Inventory Transactions Accounting

What You Need to Know About Inventory Transactions

If your company is manufacturing products instead of providing services, you will need to maintain accounting records for your inventory transactions. Some businesses purchase finished goods at wholesale prices and resell them at retail. While other businesses manufacture products.

Double Entry Accounting

Double entry accounting is the process of recording transactions twice when they occur. A debit entry is made in one account and a credit entry in another account. A chart of accounts can help you determine which entry you should make.

Inventory Cycle

The company’s inventory cycle consists of three stages: the ordering stage (or management), production stage, and finished goods and delivery stage. The ordering stage is the duration it takes to order and receive raw materials.

Transaction Overview

During the manufacturing process, after inventory leaves the raw materials stage, it is transferred to work in progress inventory and recorded in the corresponding account by the company’s accountant (the second entry in the table below).

Accounting

The ledger is a detailed record of the company’s financial transactions.

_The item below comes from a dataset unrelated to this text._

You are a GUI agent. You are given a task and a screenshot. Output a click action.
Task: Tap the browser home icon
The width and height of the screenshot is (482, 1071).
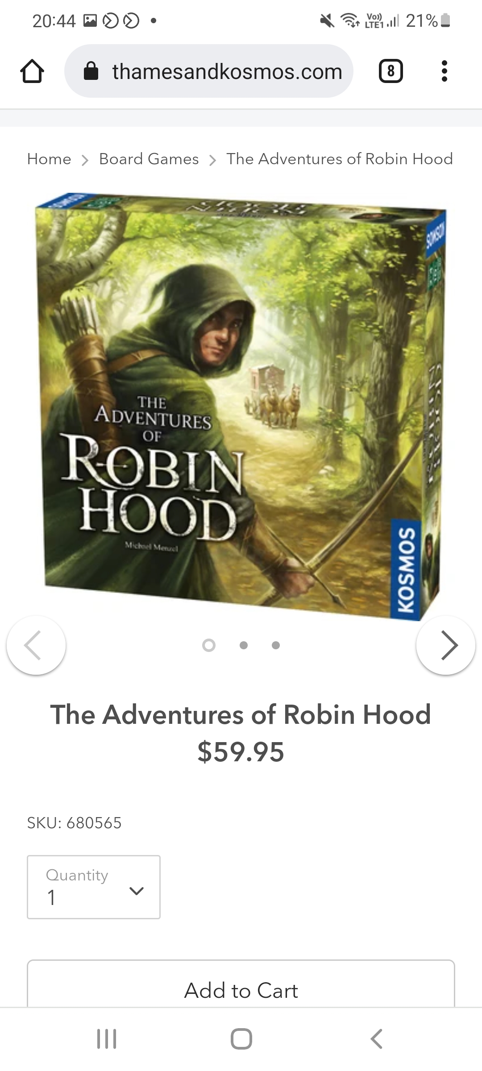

Transactions are listed in chronological order, by amount, the affected accounts, and the direction of those accounts.

Inventory Accounting

If you purchased $100 of raw materials to manufacture your product, you would record the $100 in the raw materials inventory account and record $100 in the accounts payable account. When the $100 of raw materials is moved to work in progress stage, you would record $100 in the work in progress inventory account and $100 in the raw materials account.

Transaction on Sale

When the product is ready for sale, it is transferred from finished goods inventory to be sold as a product. The inventory amount is recorded in finished goods and the cost of goods sold amount is recorded. The goods are transferred from inventory to expenses.

Cost of Goods Sold Ledger and Cash Ledger

When you sell the product for $100 cash, you will record a cash entry in the accounting ledger and record the sales amount in the sales revenue account. This transaction shifts the amount from expenses to revenues, completing the inventory accounting process for the item.